Durante más de tres años se escuchó una y otra vez, casi todas las mañanas, la reiterada afirmación de que el gobierno del presidente Andrés Manuel López Obrador llegó al poder con la premisa de no mentir, no engañar y no robar, pero un manotazo en la mesa el miércoles 10 de noviembre en una reunión del gabinete en Colima recordó que la escasez de medicamentos es uno de los pendientes que no se ha resuelto.

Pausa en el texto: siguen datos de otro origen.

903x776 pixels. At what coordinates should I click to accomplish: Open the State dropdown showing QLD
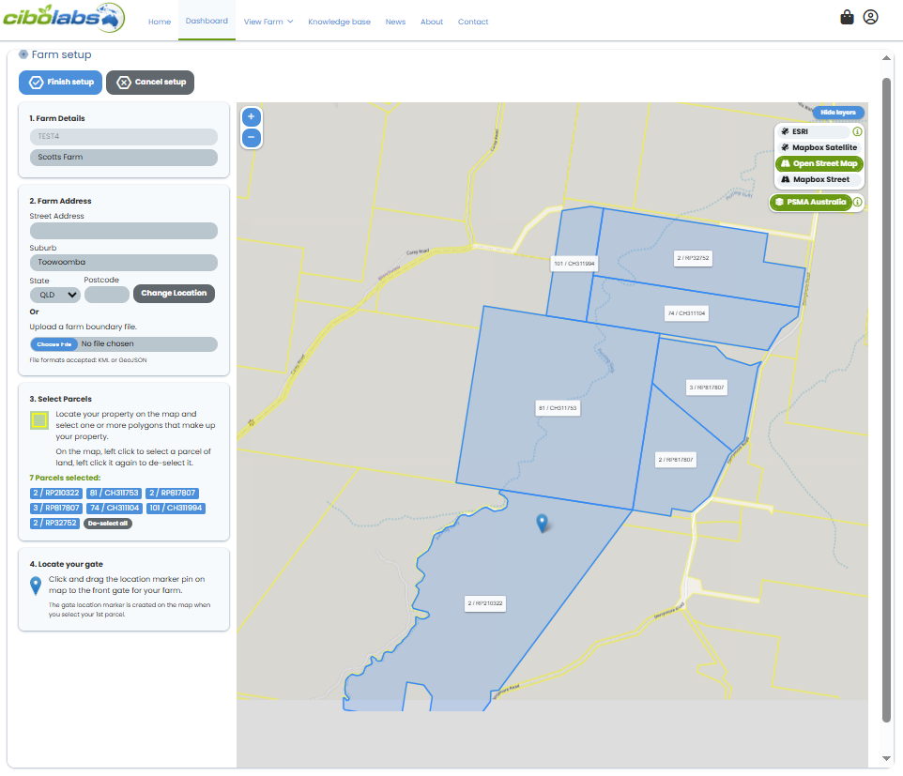[54, 294]
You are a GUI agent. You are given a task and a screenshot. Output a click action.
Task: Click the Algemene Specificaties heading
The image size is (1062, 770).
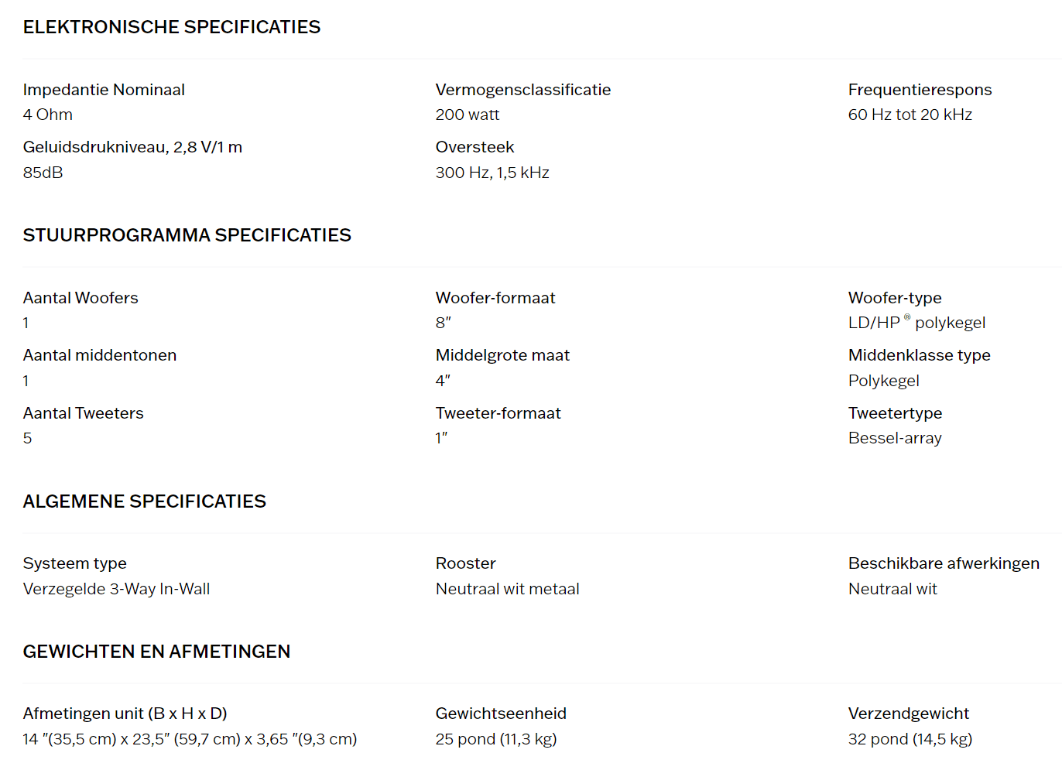(144, 501)
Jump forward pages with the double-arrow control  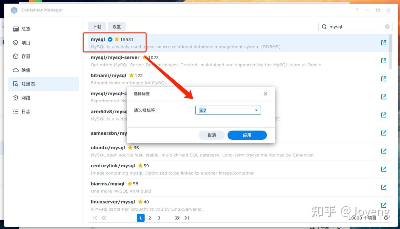tap(177, 218)
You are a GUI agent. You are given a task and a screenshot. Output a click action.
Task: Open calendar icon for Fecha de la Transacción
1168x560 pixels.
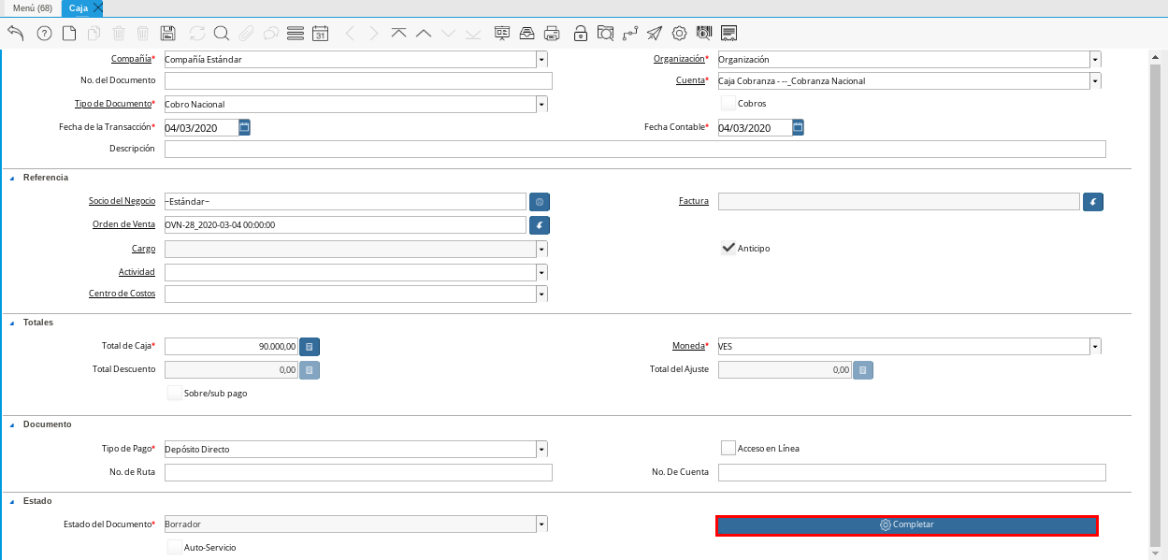pos(245,127)
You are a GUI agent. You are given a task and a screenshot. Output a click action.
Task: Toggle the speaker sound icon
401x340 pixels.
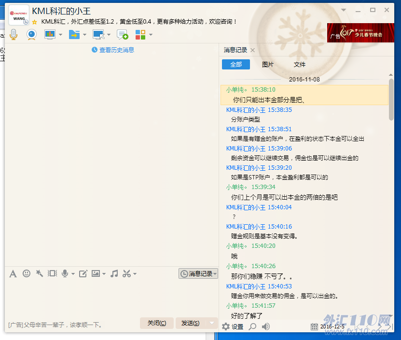(x=266, y=326)
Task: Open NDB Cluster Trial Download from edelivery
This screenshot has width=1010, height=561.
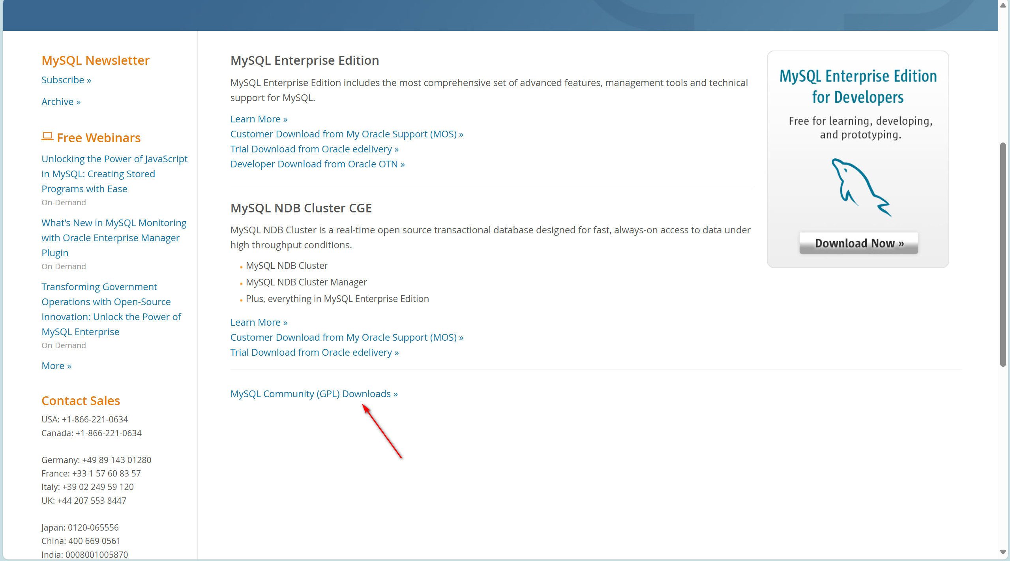Action: pyautogui.click(x=314, y=353)
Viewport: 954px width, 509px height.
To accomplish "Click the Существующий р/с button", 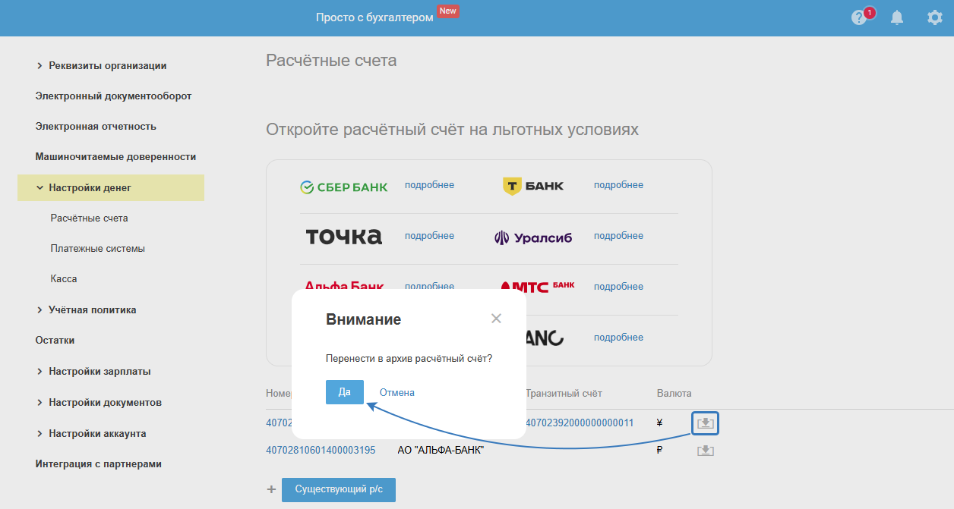I will (x=339, y=489).
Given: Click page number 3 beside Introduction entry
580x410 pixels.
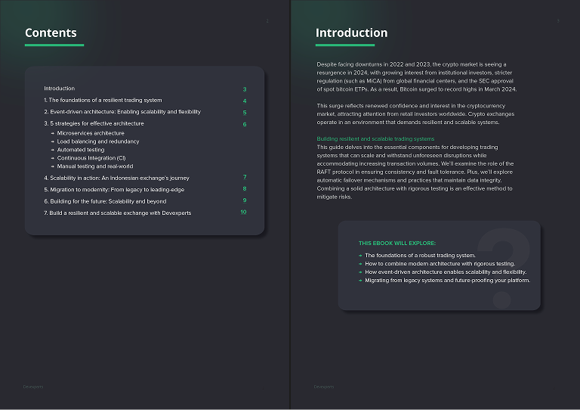Looking at the screenshot, I should [245, 89].
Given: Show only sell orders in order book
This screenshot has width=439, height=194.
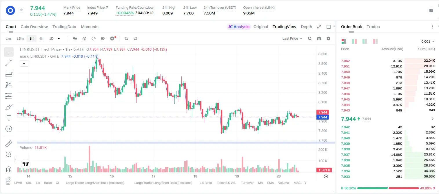Looking at the screenshot, I should coord(375,41).
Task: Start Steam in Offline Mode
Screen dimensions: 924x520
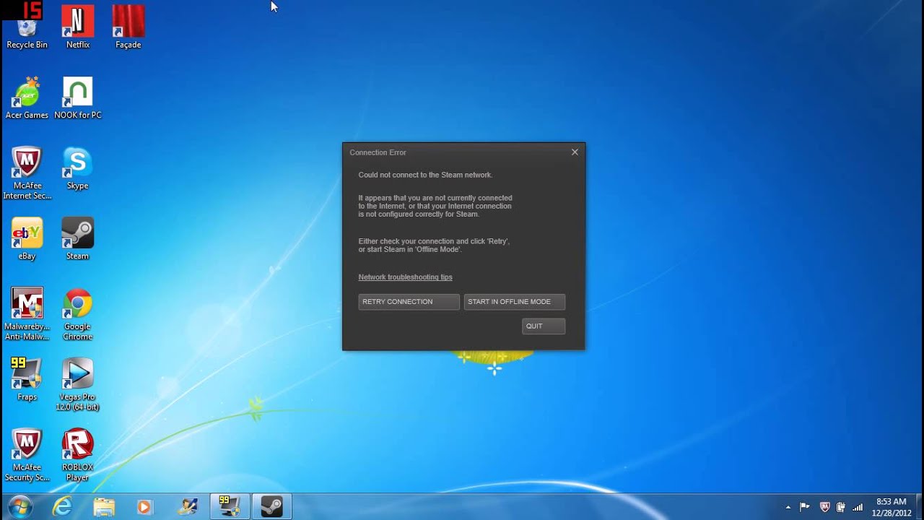Action: click(514, 302)

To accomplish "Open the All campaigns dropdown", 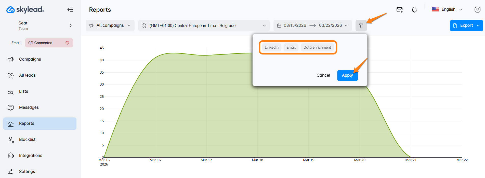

Las marchas diarias de los padres de niños con cáncer pasaron a ser parte de la normalidad en la Ciudad de México, que se fueron extendiendo cada semana hacia las principales ciudades del país, en las que el reclamo era el mismo: faltan medicamentos oncológicos para las quimioterapias de niños que requieren de tratamientos integrales y constantes para poder sobrevivir a la penosa y mortal enfermedad que han estado paliando en los más de tres años de este gobierno que no ha podido resolver la escasez en todos los hospitales del sector Salud, del Instituto Mexicano del Seguro Social (IMSS) y del Instituto de Seguridad y Servicios Sociales para los Trabajadores al Servicio del Estado (ISSSTE) del territorio nacional.

En junio se agudizó la falta de oncológicos y la protesta se extendió a todo el país cuando los convocantes a un paro nacional extendió la protesta a varias ciudades de la República ante el mayor desabasto de oncológicos, y las protestas las encabezaron padres de la Ciudad de México, Yucatán, Puebla y Veracruz.

La entonces secretaria de Gobernación, Olga Sánchez Cordero llevó la negociación con los indignados padres a la sede de la institución donde cada semana había una reunión en la que cundió “el atole con el dedo”, ante la imposibilidad del gobierno para conseguir los medicamentos suficientes, que apenas alcanzaban para paliar la protesta. Las reuniones semanales las continuó el nuevo titular, Adán Augusto López Hernández en la misma dependencia, junto con los responsables del gabinete de Salud, donde los padres escuchaban las mismas promesas incumplidas hasta la fecha.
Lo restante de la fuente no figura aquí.